**REQUIRED WORK:**
A - From the thread on CAF military license plates, extract the part that opens with the words containing "## JesseWZ (22" and closes with "civilian pattern vehicles.".
B - In the thread on CAF military license plates, what two things must a vehicle have to be on a military base?
C - Render this sentence from the thread on CAF military license plates in Spanish: "Or, sometimes, you'll see DND civilians operating A fleet vehicles, usually in workshops."

**DOCUMENT TEXT:**
......
# CAF Military license plates



## SJantzi (22 May 2014)

Hello, I am currently only merit listed but I'm curious once or if I do become enrolled I plan to drive to CFLRS if allowed. My question to the CAF license plates is; am I required to have CAF plates if I am parking my vehicle on base? 

Further inquiry, what is the difference (besides looks, and registration) between civilian and CAF plates ie. price, ect. 
What are the needed requirements for these plates on civilian vehicles? 
Are these vehicles owned by the CAF, or can they be personal?

Thanks!


----------



## RedcapCrusader (22 May 2014)

The  "CANADA" mil plates are for Military vehicles only.


----------



## SJantzi (22 May 2014)

That would mean the civilian type vehicles found on the roadways are owned by the military for personnel to borrow?


----------



## Old EO Tech (22 May 2014)

Yes DND plates are for DND vehicles only.  CAF has not issued plates to civilian vehicles since CFE closed in the early 90s.  To have a vehicle on a military base, it must have a current provincial registration and current insurance.  Since you are only temporarily in Quebec you will have no need to plate your car in that province, you can leave it registered in your current province.


----------



## Old EO Tech (22 May 2014)

SJantzi said:
			
		

> That would mean the civilian type vehicles found on the roadways are owned by the military for personnel to borrow?



DND/CAF owns both Standard Military Pattern Vehicles(green army stuff) and Commercial vehicles, both have Canadian Forces Registration(CFR) plates.  The commercial pattern vehicles are used for official duties, like driving around and checking buildings while on Base Duty etc.  They can be requested by personal for official trips on DND business, but it is against regulations to use them for personal use.  They are not DND rental vehicles for your personal enjoyment :-/


----------



## SJantzi (22 May 2014)

Old EO Tech said:
			
		

> Yes DND plates are for DND vehicles only.  CAF has not issued plates to civilian vehicles since CFE closed in the early 90s.  To have a vehicle on a military base, it must have a current provincial registration and current insurance.  Since you are only temporarily in Quebec you will have no need to plate your car in that province, you can leave it registered in your current province.



Okay, I was also unsure about needing temp. plates for Quebec but you covered everything. 




			
				Old EO Tech said:
			
		

> DND/CAF owns both Standard Military Pattern Vehicles(green army stuff) and Commercial vehicles, both have Canadian Forces Registration(CFR) plates.  The commercial pattern vehicles are used for official duties, like driving around and checking buildings while on Base Duty etc.  They can be requested by personal for official trips on DND business, but it is against regulations to use them for personal use.  They are not DND rental vehicles for your personal enjoyment :-/



Aaah, makes sense now. I became curious about them after seeing one vehicle with those plates and the driver had appeared to be civilian clothed, I must have been mistaken. 
Thank-You Old EO Tech!


----------



## JesseWZ (22 May 2014)

There are jobs that require civilian clothes, and when driving to and from a place such as a temporary tasking, particularly a long drive, often you are allowed to wear civilian clothes.


----------



## dapaterson (22 May 2014)

There are also DND civilians who are required to operate DND/CAF MSE (Mobile Support Equipment), so you may see them in civilian pattern vehicles.

Or, sometimes, you'll see DND civilians operating A fleet vehicles, usually in workshops.


----------
......
**DATA LINES:**
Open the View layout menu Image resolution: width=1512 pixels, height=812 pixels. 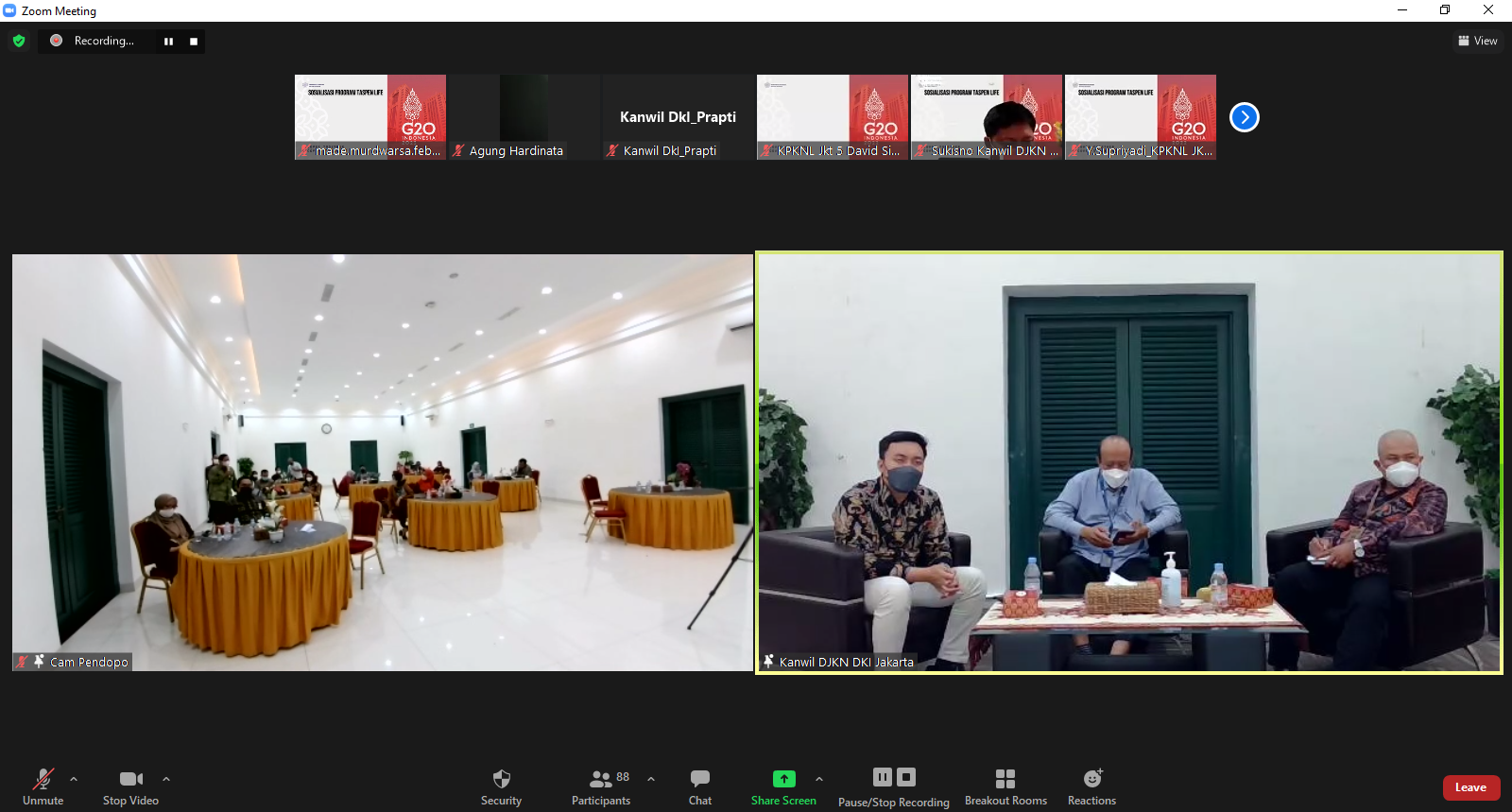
......
**SOLUTIONS BY TASK:**
A -
## JesseWZ (22 May 2014)

There are jobs that require civilian clothes, and when driving to and from a place such as a temporary tasking, particularly a long drive, often you are allowed to wear civilian clothes.


----------



## dapaterson (22 May 2014)

There are also DND civilians who are required to operate DND/CAF MSE (Mobile Support Equipment), so you may see them in civilian pattern vehicles.

B - A current provincial registration and current insurance.

C - O, a veces, verás a civiles del DND manejando vehículos de la flota A, normalmente en talleres.